This analysis of the September 2019 Mid-season Contemporary in New York is available to AMMpro subscribers. Monthly subscriptions begin with the first month free. Feel free to subscribe and cancel before you are billed.
Sales during the Mid-Season Contemporary auctions in New York rose again by almost 12% this year over last. The total sale for all three houses was $64m an increase over last year’s $57.3m and the $46.6m made in 2017. The rate of increase is slowing. But the total sales volume and the average price of a work sold in these auctions is still higher this year over the last two. Sell-through rates remains the same and only slightly fewer lots were offered this year as last year.
What is surprising to learn is that after years of growth in this so-called middle market, some shifts are beginning to emerge. The top ten lots sold that week accounted for almost a quarter of the total sales volume in September. That’s up from closer to 21% the year before. The hammer ratio was also a weak .96 suggesting the estimates are now fully in line with buyer’s expectations.

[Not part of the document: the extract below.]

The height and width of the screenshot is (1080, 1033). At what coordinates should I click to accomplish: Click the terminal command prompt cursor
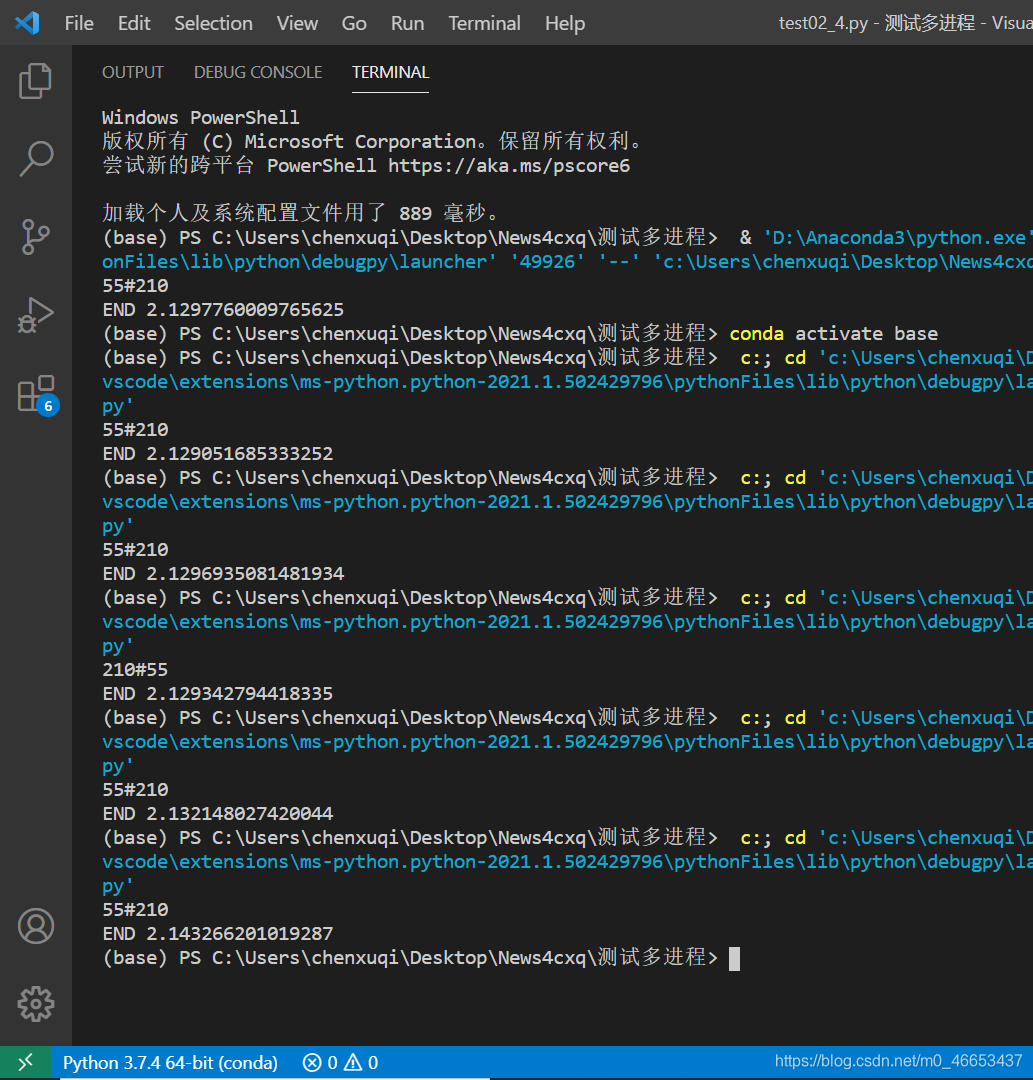(x=735, y=957)
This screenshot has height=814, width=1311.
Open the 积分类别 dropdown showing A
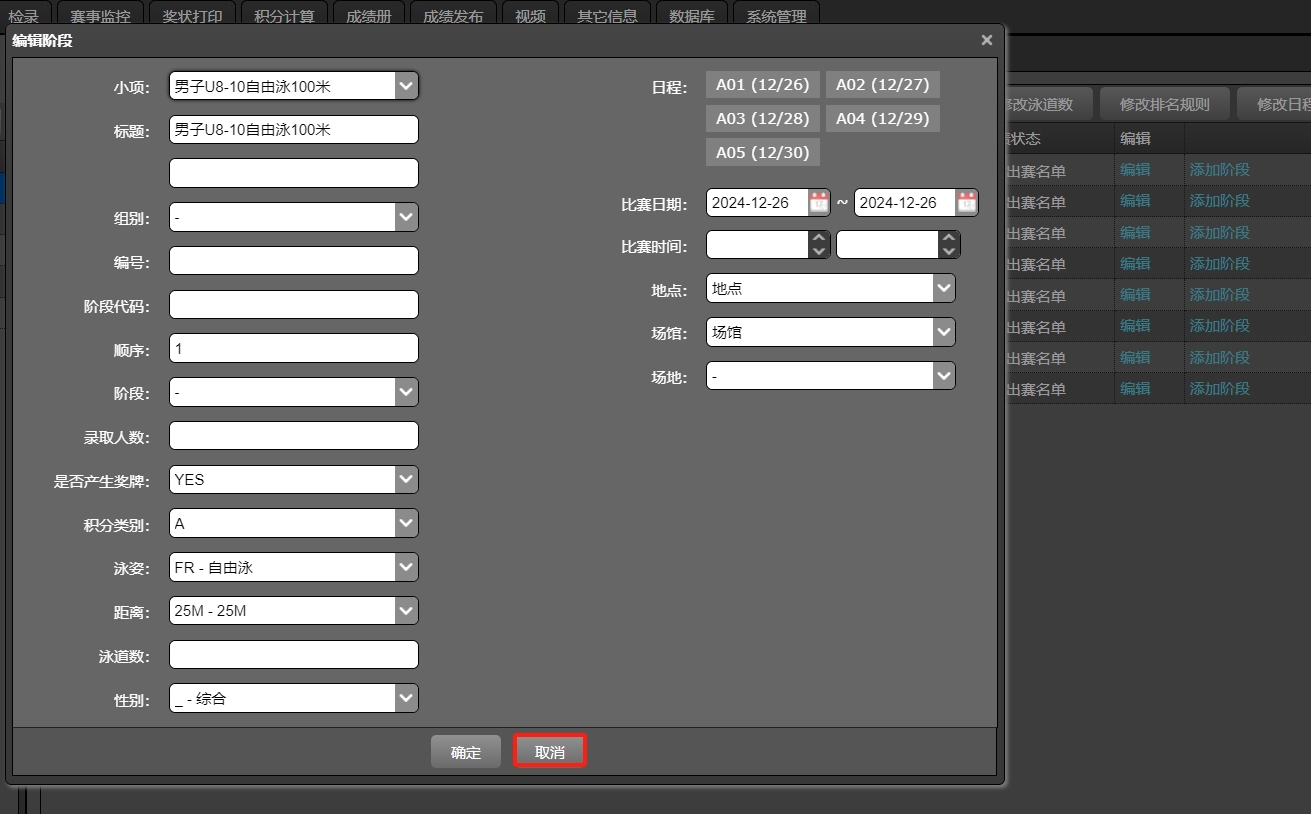[406, 522]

The market share numbers show a dramatic shift toward women artists. The top six artists by share of dollars spent in these sales included four women: Cecily Brown (who also had the top lot of the week), Helen Frankenthaler, Joan Mitchell and Yayoi Kusama. Louise Nevelson rounded out the list of women artists among the market leaders for a disappointing five out of 29. But at least painters who were women were able to take the top three spots.
For all of the excitement around the street artist KAWS, his market share fell this year both in dollar terms and share from the year before. He remained among the top artists but this time behind Andy Warhol who was able to improve his position even if his sales were difficult with half of the lots not finding buyers.
Sam Gilliam and Sam Francis held steady from year to year. But George Condo’s previously robust market seems to have evaporated from these sales.
The list of artists whose work dramatically out-performed estimates featured Larry Poons, Nicolas Party and Sam Gilliam with more than one work. The rest of the most dynamic lots were one-off examples like Martin Wong’s Ten Brooklyn Storefronts that caused such a stir when it sold for 12 times the low estimate.
The list of the top 35 lots from the auctions shows that there was still strong bidding for these works. Half of the lots were bid above the high estimates and only 20% were sold at compromise prices. Down here in the middle market there is still more room for works to be discovered by bidders than there is pressure to meet high estimates, even for celebrated artists like Cecily Brown, Joan Mitchell, Ed Ruscha, Helen Frankenthaler and more.